What this exercise asks:
(A) Answer these questions about the plotting code:
(i) What fill color does geom_col use?
(ii) Which council does the filter step remove?
(iii) What width and height does the ggsave call set?
(B) Rewrite the entries starting at the line containing "newsletter [303, 1735]" and ending at the line containing "Thornville (502, 142)", changing "center" to "middle" and keeping everything else the same. Return only those lines.

Save this plot (for UBDC blog!)

ggsave("plots/over65s_homecare.png", homecare_plot, width=6, height=6)

4.3 Telecare only

per_thousand_table %>%
  filter(council != "Highland") %>%
  ggplot(., 
       aes(x = reorder(council, -telecare_per_thousand), 
           y = telecare_per_thousand)) +
  geom_col(fill = "chartreuse4") +
  theme(axis.text.y = element_text(size = 14, face = "bold")) +
  theme(axis.text.x = element_text(size = 14, face = "bold")) +
  theme_hc() +
  labs(
    title = "Number of over65s per thousand receiving telecare or other services only",
    subtitle = "by Local Authority",
    x = "",
    y = "Number per thousand over 65s",
    caption = "2012 Social Care Survey, population estimates from NRS 2011 census estimate
    Highland council removed due to large amount of missing data") +
  coord_flip()

5 Alternative UBDC blog plot

Going to try a Clevland dotplot.

Task data:
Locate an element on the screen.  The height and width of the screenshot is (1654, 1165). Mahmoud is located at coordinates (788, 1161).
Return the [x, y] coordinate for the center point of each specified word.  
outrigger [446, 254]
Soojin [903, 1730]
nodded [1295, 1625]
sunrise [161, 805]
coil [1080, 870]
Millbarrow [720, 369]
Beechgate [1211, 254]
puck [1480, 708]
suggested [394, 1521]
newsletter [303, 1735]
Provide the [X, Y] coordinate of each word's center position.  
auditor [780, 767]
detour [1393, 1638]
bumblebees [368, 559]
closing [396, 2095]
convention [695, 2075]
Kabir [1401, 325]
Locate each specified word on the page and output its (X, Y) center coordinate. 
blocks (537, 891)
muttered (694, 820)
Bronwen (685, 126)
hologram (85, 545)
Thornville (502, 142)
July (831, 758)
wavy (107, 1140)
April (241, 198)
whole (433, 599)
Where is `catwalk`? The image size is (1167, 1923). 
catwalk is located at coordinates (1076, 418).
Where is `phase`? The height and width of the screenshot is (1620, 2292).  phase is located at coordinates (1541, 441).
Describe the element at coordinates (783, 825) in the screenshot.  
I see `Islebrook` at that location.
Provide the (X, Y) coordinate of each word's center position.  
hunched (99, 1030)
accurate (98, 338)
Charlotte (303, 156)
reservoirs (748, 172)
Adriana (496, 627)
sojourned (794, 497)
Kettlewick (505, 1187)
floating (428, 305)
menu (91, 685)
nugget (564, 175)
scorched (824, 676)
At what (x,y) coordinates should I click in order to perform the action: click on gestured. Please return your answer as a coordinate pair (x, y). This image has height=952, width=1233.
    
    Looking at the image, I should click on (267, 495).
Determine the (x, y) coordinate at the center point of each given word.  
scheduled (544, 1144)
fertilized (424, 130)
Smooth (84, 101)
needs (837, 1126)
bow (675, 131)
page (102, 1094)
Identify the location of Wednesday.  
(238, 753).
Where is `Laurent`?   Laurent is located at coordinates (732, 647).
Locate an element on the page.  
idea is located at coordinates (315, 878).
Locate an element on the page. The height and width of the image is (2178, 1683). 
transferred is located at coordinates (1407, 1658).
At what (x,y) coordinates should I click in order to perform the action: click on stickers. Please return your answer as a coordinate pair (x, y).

Results by task:
(A)
(i) chartreuse4
(ii) Highland
(iii) Width 6 and height 6

(B)
newsletter [303, 1735]
Provide the [X, Y] coordinate of each word's middle position.  
auditor [780, 767]
detour [1393, 1638]
bumblebees [368, 559]
closing [396, 2095]
convention [695, 2075]
Kabir [1401, 325]
Locate each specified word on the page and output its (X, Y) middle coordinate. 
blocks (537, 891)
muttered (694, 820)
Bronwen (685, 126)
hologram (85, 545)
Thornville (502, 142)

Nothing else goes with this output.